Берта метнулась к двери в кухню. Никогда, ни один человек не был ей так ненавистен, как Вилли в ту секунду, когда он пытался овладеть ею и она увидела на его лице злобное презрение… И все-таки через мгновение он отпустил ее. Эти две секунды показали, что он может быть разным, этот человек… и что он носит в себе какую-то душевную муку, которую она должна облегчить.
И она заговорила с ним. Она не взвешивала, не обдумывала своих слов, — бесхитростно и просто она открыла ему самые сокровенные свои мысли. Так велико было ее смятение, что оно оттеснило гордость и стыд, лукавство и пошлые упреки.

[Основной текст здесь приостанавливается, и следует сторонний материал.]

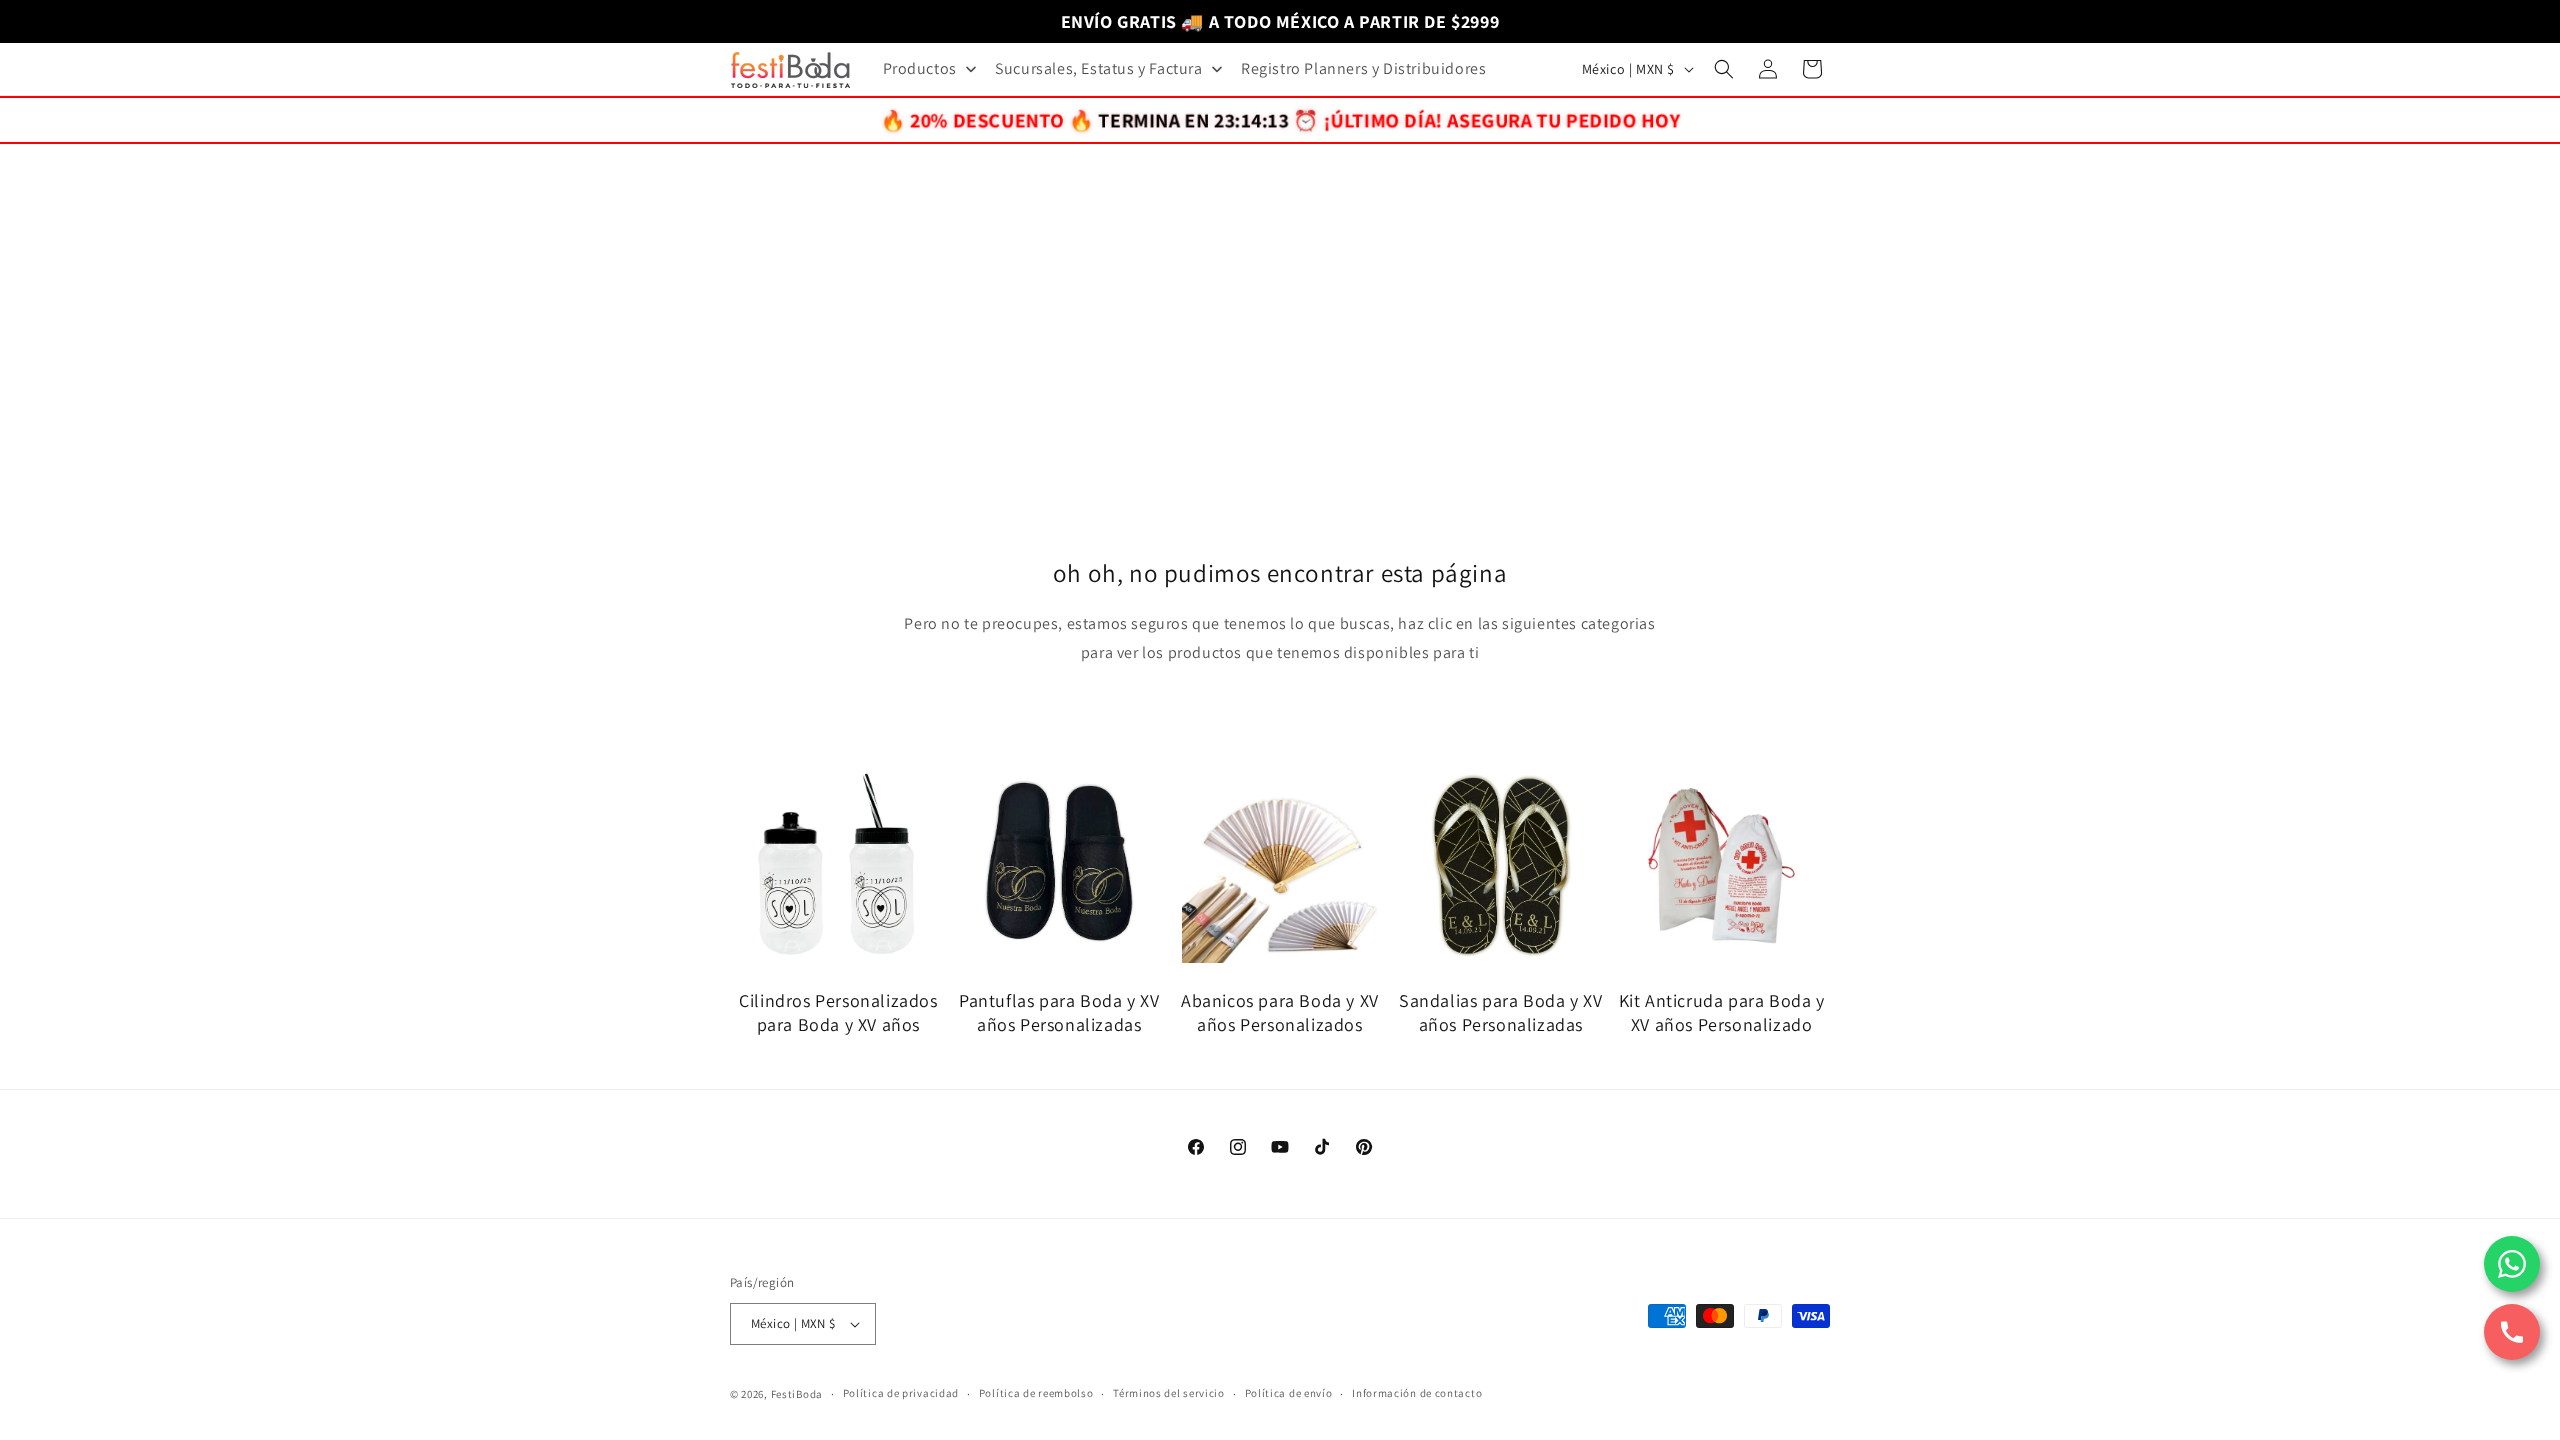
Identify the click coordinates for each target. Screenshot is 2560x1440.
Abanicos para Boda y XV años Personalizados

— Я думала, я вам нравлюсь, — начала Берта. — Я позволила вам остаться, потому что вы мне тоже понравились. Знаете, что было у меня на уме? Мне ничуть не стыдно. Я одинокая. Я знаю, что вы тоже одинокий. Я надеялась, что потом, если у нас все будет ладно, мы поженимся. Неужели вы думаете, что я позволяю целовать себя первому встречному? Как бы не так! Но вы мне очень понравились, и я не выдержала… а вы взяли да испортили все!
Она умолкла, задыхаясь от волнения и муки, надеясь и не надеясь, что он как-то сумеет залечить раны, которые нанес и себе и ей.
Вилли обернулся к ней искаженным лицом.
— Я знаю, — пробормотал он. — Я это понимал.
— Тогда почему же вы… зачем вам было нужно?.. — Она тщетно искала подходящих слов.
— Я болен, — опять простонал он и быстро закрыл лицо руками, словно ему было нестерпимо стыдно признаваться в своей слабости. — Во мне ничего уже не осталось. Я ничто. Я уже ничто.
— Почему? — спросила Берта, подходя к нему ближе. — Что с вами? Почему вы такой?
Вилли не ответил на это. Взглянув ей в лицо, он сказал:
— Да, я тоже одинок. Я так одинок, и у меня такая тоска, что мне хочется покончить с собой.
— Значит, я вам не нравлюсь? — спросила она. — Все дело в этом, да?
— Нет, я… — Вилли запнулся. — Вы мне нравитесь. Но там, в спальне, я… не знаю, что на меня нашло. Вы мне напомнили… я стал думать о своей жене. — Он глухо застонал. — А это невозможно вынести. Я вижу, как она лежит на земле, лицо изуродовано, руки оторваны, а тело — будто его взрезал мясник. И тогда мне хочется кого-нибудь убить. Если б она умерла от какой-нибудь болезни… Если б были похороны, я, может быть, плакал, как плачут мужчины… Но я хороню ее десять раз на день, а она все тут, со мной, лежит на земле, вся изувеченная…
Берта подошла к нему и стала рядом: она все поняла и не могла больше ненавидеть его. И когда она заговорила, в голосе ее было столько печали, столько сострадания, что Вилли показалось, будто сердце его сейчас разорвется от пронзившей его острой боли.
— Мы оба очень одиноки, — сказала она. — Таким людям, как мы, нужно поплакать вместе.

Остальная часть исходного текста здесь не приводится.